Top of Listed entries

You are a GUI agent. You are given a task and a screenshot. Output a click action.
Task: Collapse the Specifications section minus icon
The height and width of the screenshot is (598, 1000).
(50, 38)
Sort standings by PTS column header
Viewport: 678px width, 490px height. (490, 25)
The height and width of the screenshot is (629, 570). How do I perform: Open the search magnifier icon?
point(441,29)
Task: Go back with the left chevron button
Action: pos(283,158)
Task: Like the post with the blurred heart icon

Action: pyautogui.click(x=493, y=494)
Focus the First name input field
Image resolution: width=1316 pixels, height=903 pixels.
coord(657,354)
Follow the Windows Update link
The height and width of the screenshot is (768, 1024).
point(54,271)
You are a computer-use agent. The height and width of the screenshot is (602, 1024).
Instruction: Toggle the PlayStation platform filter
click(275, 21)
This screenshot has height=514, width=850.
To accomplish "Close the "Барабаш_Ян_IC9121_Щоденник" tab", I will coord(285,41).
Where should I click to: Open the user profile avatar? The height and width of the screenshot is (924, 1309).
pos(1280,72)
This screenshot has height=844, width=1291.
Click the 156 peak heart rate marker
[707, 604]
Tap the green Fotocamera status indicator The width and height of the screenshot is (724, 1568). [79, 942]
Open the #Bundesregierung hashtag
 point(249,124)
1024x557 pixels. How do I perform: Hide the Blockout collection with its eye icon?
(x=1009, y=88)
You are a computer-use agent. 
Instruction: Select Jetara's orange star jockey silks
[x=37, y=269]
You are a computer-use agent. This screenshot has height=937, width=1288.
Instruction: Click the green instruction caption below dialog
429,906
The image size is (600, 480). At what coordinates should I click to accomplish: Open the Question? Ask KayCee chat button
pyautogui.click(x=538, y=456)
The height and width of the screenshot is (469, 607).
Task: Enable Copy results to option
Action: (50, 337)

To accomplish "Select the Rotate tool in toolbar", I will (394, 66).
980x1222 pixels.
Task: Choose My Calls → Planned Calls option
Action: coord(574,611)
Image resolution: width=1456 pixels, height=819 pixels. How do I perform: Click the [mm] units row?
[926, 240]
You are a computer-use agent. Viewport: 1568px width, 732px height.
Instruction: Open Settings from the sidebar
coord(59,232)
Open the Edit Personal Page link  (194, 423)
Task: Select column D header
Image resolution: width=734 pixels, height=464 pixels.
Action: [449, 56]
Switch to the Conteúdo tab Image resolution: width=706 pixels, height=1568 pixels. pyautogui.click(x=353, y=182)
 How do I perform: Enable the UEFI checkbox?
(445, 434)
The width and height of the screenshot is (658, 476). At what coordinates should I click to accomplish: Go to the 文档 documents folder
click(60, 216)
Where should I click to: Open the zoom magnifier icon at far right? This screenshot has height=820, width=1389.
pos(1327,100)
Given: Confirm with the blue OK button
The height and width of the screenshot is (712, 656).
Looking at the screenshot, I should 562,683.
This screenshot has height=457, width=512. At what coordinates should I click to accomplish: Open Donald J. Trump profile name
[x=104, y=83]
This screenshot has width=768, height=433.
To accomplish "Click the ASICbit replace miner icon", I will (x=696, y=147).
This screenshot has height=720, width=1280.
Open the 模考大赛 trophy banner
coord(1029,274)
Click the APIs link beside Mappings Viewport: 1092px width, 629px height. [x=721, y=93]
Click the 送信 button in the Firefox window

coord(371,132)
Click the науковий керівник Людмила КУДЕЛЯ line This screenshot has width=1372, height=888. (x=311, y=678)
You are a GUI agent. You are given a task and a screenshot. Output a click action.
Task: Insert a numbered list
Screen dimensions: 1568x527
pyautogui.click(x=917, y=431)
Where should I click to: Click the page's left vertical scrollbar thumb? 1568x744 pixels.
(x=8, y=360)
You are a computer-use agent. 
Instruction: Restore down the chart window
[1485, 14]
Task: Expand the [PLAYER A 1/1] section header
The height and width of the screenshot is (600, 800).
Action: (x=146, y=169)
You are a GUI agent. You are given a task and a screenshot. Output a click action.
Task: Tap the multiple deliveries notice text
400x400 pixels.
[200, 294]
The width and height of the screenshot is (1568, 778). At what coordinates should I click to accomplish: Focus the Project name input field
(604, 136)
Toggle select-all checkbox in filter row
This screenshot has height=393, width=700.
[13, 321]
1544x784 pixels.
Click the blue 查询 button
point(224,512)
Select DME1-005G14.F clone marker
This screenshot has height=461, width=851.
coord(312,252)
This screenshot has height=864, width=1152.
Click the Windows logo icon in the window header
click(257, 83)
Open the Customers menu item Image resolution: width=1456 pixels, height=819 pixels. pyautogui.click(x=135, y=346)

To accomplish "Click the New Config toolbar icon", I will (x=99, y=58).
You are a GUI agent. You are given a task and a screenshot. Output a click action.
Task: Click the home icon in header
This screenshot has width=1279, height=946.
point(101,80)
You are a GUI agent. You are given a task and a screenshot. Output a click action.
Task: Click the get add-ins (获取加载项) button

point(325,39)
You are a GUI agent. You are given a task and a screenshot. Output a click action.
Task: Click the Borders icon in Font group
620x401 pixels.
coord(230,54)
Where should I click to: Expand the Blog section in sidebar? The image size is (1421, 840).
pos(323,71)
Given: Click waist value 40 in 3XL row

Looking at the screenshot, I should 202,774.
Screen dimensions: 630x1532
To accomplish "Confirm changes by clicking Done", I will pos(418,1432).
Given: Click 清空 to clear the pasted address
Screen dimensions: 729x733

Bottom of Listed entries

**Task instructions:**
Collect the lines of the data that carry the word "Confirm".

**The answer:**
Given: Confirm with the blue OK button
To accomplish "Confirm changes by clicking Done", I will pos(418,1432).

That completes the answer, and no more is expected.